I think everything you say makes sense, but there's one distinction I think needs to be made.
The guys who graduate when the job market picks up aren't going to be behind the backog of other years' grads. I've seen this play out time and time again. I'm older. So, I've seen a few booms and busts.
What happens is that people who graduate during a bust cycle almost always have their career ****ed for good. They never, never make up the ground that they lost. I've seen numerous articles and studies on this, but the basic gist is this:
Some guy graduates during a bust. He's #15 out of a class of 100. Can't find a job. Ends up working odd jobs, eventually gets some job at a title company.

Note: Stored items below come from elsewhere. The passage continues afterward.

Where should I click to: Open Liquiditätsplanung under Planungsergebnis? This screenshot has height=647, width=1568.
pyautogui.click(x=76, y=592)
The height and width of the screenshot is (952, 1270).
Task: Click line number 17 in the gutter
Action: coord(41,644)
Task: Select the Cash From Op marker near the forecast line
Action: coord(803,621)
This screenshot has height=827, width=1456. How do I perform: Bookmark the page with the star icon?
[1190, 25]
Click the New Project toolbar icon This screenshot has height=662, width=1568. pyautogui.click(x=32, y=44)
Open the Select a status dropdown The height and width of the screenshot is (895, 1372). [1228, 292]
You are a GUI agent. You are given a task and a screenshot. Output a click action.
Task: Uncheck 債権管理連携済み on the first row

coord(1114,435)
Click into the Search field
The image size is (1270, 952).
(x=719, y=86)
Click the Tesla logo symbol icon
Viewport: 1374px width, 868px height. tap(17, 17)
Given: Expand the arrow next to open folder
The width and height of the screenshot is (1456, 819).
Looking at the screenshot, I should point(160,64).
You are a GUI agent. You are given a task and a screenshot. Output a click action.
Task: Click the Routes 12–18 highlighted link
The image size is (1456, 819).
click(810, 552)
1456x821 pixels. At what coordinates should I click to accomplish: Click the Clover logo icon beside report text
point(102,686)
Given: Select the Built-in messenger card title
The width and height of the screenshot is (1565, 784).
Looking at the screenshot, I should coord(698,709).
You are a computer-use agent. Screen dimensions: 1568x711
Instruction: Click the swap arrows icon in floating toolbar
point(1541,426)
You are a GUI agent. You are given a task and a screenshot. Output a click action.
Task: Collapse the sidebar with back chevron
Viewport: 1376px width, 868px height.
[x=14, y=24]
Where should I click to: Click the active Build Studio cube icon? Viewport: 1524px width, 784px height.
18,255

His career is pretty much forever defined by this starting point.
The guy who graduates during a boom? He's #15 out of a class of 100, gets a job offer of $65,000 at some midsize firm. His career continues on a trajectory from there.
This is just one of the first that turned up on a google search, but the effects of graduating in a downturn are long-lasting.http://www.doublex.com/blog/xxfactor/recession-has-really-screwed-recent-college-grads
The effects of graduating in a boom? It would seem only fair that the new guys should have to wait after all the old guys, but that just isn't the case. Training pipelines that want recent grads want exactly that: recent grads.
I graduated high school during a recession. Went in the military. Got out, went to college. Right when I needed a job, another recession. In '93, I was able to find a good job that lasted a while. Completed a graduate degree. Finished it just before... yep... another recession. Was sorta stuck, instead of being able to use my degree to vault to the next level.
In the mean time, timing is everything. People who graduated just 2 or 3 years before or after had multiple job offers, higher salaries, etc.
I remember when I got my first management job, I needed to hire a LAN administrator. The market was so hot, I ended up hiring a kid who had completed only a year or so at a community college. I paid him over $40,000 to start. Just 7 years earlier, I'd taken my first job at 27K and didn't mkae that kind of money until 3 promotions and a relocation later.
I do agree with what you have to say about the economy. I live in SE Michigan / NW Ohio and this place is just depressing. It's hard to stay encouraged around here.
Did you know many/any people who transferred out of Wayne? Was anybody able to get to U Mich, Notre Dame, Case or Ohio State?